I’ve been a fan of Richard Florida’s for several years now. He’s a student of cities who has famously argued that the key to growth is in the “creative class” which tends to cluster in major urban centers. In contrast to Tom Friedman -- admittedly, that’s sort of like contrasting Sonny Rollins to Kenny G -- Florida argues that the world is “spiky.” Cities with high concentrations of creatives are the economic engines of the future; they stand out on charts like spikes.
Having followed Florida on twitter for a while, I’ve noticed that his position goes beyond noting creative clusters. There’s a general pro-urban, anti-suburban flavor to his thought. Add a few bike paths and a vibrant gay community, and you’ve pretty much found his recipe for growth.
Florida’s work strikes me as a really elegant way to contrast New York or Boston with, say, Detroit or Pittsburgh. It also reasserts, correctly, the importance of geography in the digital age. There’s a distinct -- and acknowledged -- echo of Jane Jacobs in his work, updated for the age of the web.
All of that said, though, I can’t help but wonder about the urban/suburban distinction when you get to the second- and third-tier cities; spiked, rather than spiky, cities. It’s one thing to say that lower Manhattan is more culturally interesting than Long Island, and even a better place to raise kids. It’s quite another thing to apply that to, say, Syracuse and its suburbs.
The smaller and declining cities of the Northeast and Midwest -- it may hold true elsewhere, too, but I’ll write whereof I know -- can generate many of the negatives of city life: crime, terrible schools, corrupt government, even a lack of supermarkets. But they do it without many of the advantages that Florida seems to assume come with urbanity: robust cultural life, walkable neighborhoods, the excitement of young people taking chances on startups.
In these settings, it seems to me that suburbs hold a real appeal. Yes, they can be sterile and boring. But the schools are better, the crime is lower, and the hassles of daily life are fewer. You can give your kids decent lives without being wealthy. Car dependency is a real issue, but frankly, most small cities don’t have public transportation at a level anywhere near Manhattan’s.
I bring all this up for a few reasons. One is the basic fact that these lower-tier cities may not have many people individually, but taken together, they and their suburbs encompass a huge proportion of the population. They support the majority of the community colleges in America -- you knew I’d get around to that -- so you can’t really understand community colleges without some sense of the communities they serve. And you’ll have a terrible time understanding American voters if you don’t understand the daily reality in which most of them live and work.
There’s also a real danger of missing the reasons that people make the decisions they do. It’s easy to stereotype suburbanites -- and I’ll admit some truth to some of it -- but if you have an unspectacular income and a couple of kids, there’s a good argument for them.

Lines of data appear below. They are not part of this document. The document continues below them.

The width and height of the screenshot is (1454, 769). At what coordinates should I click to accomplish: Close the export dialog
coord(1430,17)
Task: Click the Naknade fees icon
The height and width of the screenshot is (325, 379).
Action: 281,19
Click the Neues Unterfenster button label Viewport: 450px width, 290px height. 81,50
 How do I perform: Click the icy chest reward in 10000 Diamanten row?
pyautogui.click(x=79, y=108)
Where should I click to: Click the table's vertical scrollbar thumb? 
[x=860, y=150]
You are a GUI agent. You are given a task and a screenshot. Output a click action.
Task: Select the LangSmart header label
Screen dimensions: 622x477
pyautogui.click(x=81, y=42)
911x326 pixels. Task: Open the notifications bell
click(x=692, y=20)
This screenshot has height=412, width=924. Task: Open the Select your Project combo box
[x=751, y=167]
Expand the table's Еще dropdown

Fun trivia fact: in which state do most New Jersey residents work? Answer: New Jersey! Suburb-to-suburb commuting is the daily reality for much of the American workforce. The old “spokes of a wheel” pattern -- live in the burbs, commute to the city -- is the exception now. Yes, it’s cool to see cities embrace mixed-use development again, and I hope to see it continue. But the big story is that the suburbs have been going mixed-use for about the last thirty or forty years. The prototypical bedroom community has businesses now, and those businesses have employees.
Seen in this light, the spiky world starts to look less about geography and more about income. And the community college mission of filling the middle class starts to look harder. Cc’s are place-bound, often in places that live in the shadows of Florida’s spikes. While they produce some grads who transfer to elite places, they mass produce grads who are qualified for middle-income jobs. A few doctors, but lots of nurses. A few researchers, but a bunch of high school teachers.
And they do it in settings in which public sectors are struggling to provide even basic services. The economically powerful are able to pit one location against another in the battle for the biggest tax breaks, guaranteeing that the public sector takes a hit everywhere. The employers that hired community college grads in the past are exactly the ones being defunded, just as the colleges themselves are. The spikiest cities may be insanely prosperous, but most of the cities I’ve lived in and near are not. They’re struggling to maintain the basics of civic life, and community colleges are feeling that struggle.
Community colleges, like many of the cities that house them, prospered in the less spiky twentieth century. As much as I like Florida’s analysis, I fear its accuracy; if he’s right -- and I think he is, broadly speaking -- cc’s are at cross-purposes with history. We’re trying to generate a middle class for a country that no longer really wants one.
Bike paths in San Francisco are great, and I enjoy Boston and Seattle as much as anyone. But most of the country is more like Syracuse than Seattle. Spiky cities are great, but spiked cities are everywhere. They were the products of economies that generated a middle class that was the envy of the world. To the extent that community colleges carry those roots in their DNA, I fear they’ll get spiked, too.